Saved data entries
↓

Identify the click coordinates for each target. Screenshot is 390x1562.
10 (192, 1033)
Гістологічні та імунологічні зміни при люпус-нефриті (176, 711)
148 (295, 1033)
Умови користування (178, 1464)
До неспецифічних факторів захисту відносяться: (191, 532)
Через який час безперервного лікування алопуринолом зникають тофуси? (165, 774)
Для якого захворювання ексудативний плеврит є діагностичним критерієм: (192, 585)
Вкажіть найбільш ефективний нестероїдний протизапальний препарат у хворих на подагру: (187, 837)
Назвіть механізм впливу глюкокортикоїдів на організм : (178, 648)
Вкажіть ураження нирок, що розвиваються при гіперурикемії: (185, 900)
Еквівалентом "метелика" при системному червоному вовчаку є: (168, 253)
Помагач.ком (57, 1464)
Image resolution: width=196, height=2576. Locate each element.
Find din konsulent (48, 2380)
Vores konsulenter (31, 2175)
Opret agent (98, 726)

↑

* _What you are asked to do_
Check the records above line by line and tally those holding the string "each". Answer with the number only.

* _Answer area_
2